Benedikt XVI. seit 100 Tagen im Amt: "Habe
niemals gedacht, dieses Amt zu erhalten"
- Papst schreibt im Urlaub an Buch und 1. Enzyklika
·BILDER: Papst ganz cool mit Sonnenbrille
Benedikt XVI. machte Urlaub in Castelgandolfo
Nach 100 Tagen an der Spitze der katholischen Kirche hat Benedikt XVI. eine erste Bilanz gezogen: Papst-Sein ist nicht einfach. "Ich habe niemals gedacht, dieses Amt zu erhalten. Aber die Menschen sind sehr gut zu mir und unterstützen mich", vertraute der 78-Jährige am Montag in seinem Ferienort im Aosta-Tal Journalisten an.
Während seiner Ferien im Aosta-Tal schreibt Papst Benedikt XVI. sowohl an einem neuen Buch als auch an seiner ersten Enzyklika. Das hat Vatikan-Sprecher Navarro-Valls bestätigt. Das Buch habe Joseph Ratzinger bereits vor drei Jahren begonnen; entgegen anderer Gerüchte gehe es darin nicht um die Spiritualität des Heiligen Benedikt. Zunächst werde das Buch erscheinen, später dann die Enzyklika.

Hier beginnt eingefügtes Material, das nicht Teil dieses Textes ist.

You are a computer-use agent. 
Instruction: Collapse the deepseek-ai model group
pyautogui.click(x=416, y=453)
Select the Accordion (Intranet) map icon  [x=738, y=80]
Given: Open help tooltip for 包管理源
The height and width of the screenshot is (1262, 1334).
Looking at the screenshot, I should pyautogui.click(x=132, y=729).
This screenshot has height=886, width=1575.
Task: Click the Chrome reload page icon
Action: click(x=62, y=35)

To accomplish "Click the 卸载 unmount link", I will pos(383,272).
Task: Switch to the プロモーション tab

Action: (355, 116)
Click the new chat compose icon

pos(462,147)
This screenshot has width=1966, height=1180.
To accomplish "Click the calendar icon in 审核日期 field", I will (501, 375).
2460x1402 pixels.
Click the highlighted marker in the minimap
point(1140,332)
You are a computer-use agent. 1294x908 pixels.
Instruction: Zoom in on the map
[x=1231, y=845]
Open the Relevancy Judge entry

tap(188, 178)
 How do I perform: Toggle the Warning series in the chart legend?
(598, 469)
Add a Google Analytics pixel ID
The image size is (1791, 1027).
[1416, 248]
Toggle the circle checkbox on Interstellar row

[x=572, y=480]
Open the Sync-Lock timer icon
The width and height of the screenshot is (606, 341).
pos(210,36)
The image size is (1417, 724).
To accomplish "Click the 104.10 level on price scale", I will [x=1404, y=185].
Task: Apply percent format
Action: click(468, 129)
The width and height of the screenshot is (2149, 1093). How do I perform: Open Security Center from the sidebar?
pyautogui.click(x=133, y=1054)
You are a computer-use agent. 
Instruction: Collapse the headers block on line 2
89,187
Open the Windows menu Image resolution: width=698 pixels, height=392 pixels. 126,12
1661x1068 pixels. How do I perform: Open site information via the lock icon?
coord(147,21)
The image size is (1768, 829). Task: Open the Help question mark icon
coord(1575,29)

Treffen Judentum und Islam bei Weltjugendtag
Außerdem bereite der Papst seine Ansprachen für den kommenden Weltjugendtag vor. Mit Blick auf das Programm des Papstbesuchs beim Weltjugendtag unterstrich Navarro-Valls, die Treffen mit Vertretern des Judentums und des Islam seien im ersten Entwurf nicht vorgesehen gewesen und auf ausdrücklichen Wunsch Benedikts XVI. hinzugefügt worden.
Auf die Frage, ob die ersten Monate auf dem Petrusthron schwierig gewesen seien, antwortete der Papst: "Ja, in einem gewissen Sinne schon." Ratzinger war am 19. April zum Papst gewählt worden. Am 28. Juli, wenn er seine Ferien in den Alpen beendet, ist er 100 Tage im Amt.